The more you learn about Hadoop, the more you find how much development is going on to make Hadoop accessible. In this post, I will share my experience with Excel access to Hadoop data.
In my last post, I explained the Hadoop ecosystem in context and mentioned that I have built a home lab for first-hand experience. I built a cluster using a freely available appliance and wrote a few Linux scripts to dump machine data into the HDFS on a regular basis.
The machine data I chose was the available bandwidth on my home router on a five minute interval. Sometimes when I am working at home and my son is trying to play an online game, he will come into my office and say "Dad, are you doing something with the network?". Chances are, I am downloading something huge like an ISO or uploading a training video to YouTube and his game response time suffers. Keeping a historical log of available network bandwidth was a good use case for my Hadoop lab.
So the machine data is automatically filling my Hadoop "data lake" and I can query that data with Hive. I am comfortable with SQL and the command line, so Hive is good for me. What about folks that use Excel as their primary number crunching/graphing application? At my company, and most of my customers, Excel is still the primary "What If?" tool. The answer is adding a Hadoop ODBC driver for those Excel users which is very easy to do. Both Cloudera and Hortonworks have nice tutorials on ODBC access to Hadoop. I followed the Hortonworks tutorial as it is built into their Hadoop appliance.
All you need to do is follow the instructions, download the ODBC driver to your PC, configure the driver for the IP address of your Hadoop cluster and choose Data from Other Sources -> Microsoft Query from within Excel.
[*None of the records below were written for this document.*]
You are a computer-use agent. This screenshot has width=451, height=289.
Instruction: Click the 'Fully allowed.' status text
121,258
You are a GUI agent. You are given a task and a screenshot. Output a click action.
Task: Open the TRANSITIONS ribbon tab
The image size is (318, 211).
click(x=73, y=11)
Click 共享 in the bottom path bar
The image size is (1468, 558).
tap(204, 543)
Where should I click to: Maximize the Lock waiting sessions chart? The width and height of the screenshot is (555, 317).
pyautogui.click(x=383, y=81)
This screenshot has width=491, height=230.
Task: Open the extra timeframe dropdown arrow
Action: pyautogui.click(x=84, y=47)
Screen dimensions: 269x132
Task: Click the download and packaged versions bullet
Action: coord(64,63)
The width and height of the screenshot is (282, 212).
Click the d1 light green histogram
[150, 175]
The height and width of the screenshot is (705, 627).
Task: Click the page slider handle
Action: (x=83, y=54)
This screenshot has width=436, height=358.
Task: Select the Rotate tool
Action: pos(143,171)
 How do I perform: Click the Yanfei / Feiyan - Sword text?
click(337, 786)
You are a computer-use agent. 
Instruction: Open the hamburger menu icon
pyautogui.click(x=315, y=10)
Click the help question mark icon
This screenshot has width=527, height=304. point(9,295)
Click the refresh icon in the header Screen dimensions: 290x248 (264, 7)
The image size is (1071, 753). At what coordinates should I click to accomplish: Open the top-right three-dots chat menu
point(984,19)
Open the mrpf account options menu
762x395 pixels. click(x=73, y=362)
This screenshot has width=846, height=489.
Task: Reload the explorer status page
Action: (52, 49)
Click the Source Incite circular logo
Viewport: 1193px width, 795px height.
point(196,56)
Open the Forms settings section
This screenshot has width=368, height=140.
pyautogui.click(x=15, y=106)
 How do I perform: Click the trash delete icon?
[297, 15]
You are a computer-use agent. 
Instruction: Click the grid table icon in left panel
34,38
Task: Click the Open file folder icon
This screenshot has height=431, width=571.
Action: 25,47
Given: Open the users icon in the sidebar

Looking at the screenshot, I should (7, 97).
Choose your HCatalog table and fields from the list, define your query and go. Here are those steps in pictures:
Your data will be inserted automagically into Excel where you can filter, pivot, graph or whatever else makes you happy. Once you have your spreadsheet/graph the way you want it, all you need to do is click "Refresh" to get the latest data. The query in my spreadsheet gets the latest 36 rows of bandwidth data and updates the graph. The Excel created Hive query looks like this "SELECT iperf2.i_date, iperf2.i_bandw FROM default.iperf2 iperf2 ORDER BY iperf2.i_date limit 36". You can edit the query manually from within Excel by choosing Connection Properties from Data -> Refresh All.
Have fun accessing your Hadoop cluster with Excel.